Well, that’s the mystery, isn’t it?

I think that the islands “bleed in” from other dimensions, and that’s where they return.

That way, Steve can have a character who’s related to Sinbad (from another, mythical dimension), or someone who worships Thor or Athena — even though those Gods aren’t “native” to the Blue kingdoms. Or, you can have an island full of ancient Greeks, Egyptians, Mayans, Arabs, super-intelligent shades of the color blue, whatever — or the air carrier USS Nimitz. They pop up, interact, and then go away. Sometimes, all memory of them might vanish as well.

Practically, though, the reason for it is so that other people can safely play in the world that Jean and Steve have created — and take their toys home when they want.

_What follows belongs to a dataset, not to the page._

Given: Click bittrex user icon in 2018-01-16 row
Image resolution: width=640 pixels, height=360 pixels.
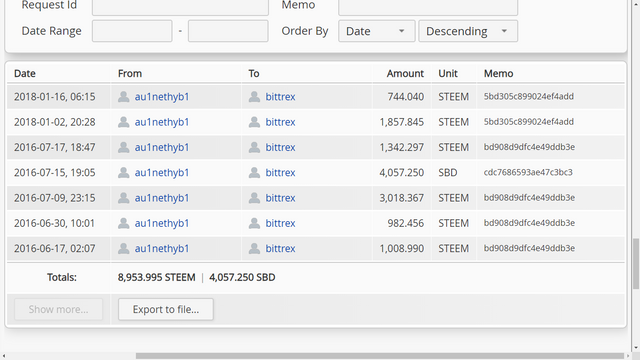Looking at the screenshot, I should [254, 97].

So, the more permanent islands are the ones that are part of the setting to begin with — the common islands that anyone writing in the world can use. Or they’re islands from stories that originate with Jean or Steve — just as the race info, etc. originates with one of us. If you want to “donate” islands to the world, feel free. (Let us know; we’ll credit you in the bible.) Otherwise, bring your characters and setting in with you and take them with you as you go. (SDS — 1/23/07)

Q: Can Irdro (earth) dwarves raise islands from the sea? 

Before they joined up with Captain Ali and the Starcutter crew, the Coralshell Sisters belonged to the piratical Sisterhood.

I certainly think a dwarf (Irdro) wizard — or Stoneshaper (not quite a wizard, but a dwarf with magical stone-related powers) — could part, move, and shape rock.

And I would think a dwarf wizard could bring up small crags to dock a ship — though leaving them there after the ship has left might disrupt the balance of things (either ecologically or magically) and cause something somewhere else to sink — probably somewhere dear to the dwarf in question. Maybe an evil, powerful dwarf could even call up a reef to strand or sink a ship. Again, though, there should be consequences.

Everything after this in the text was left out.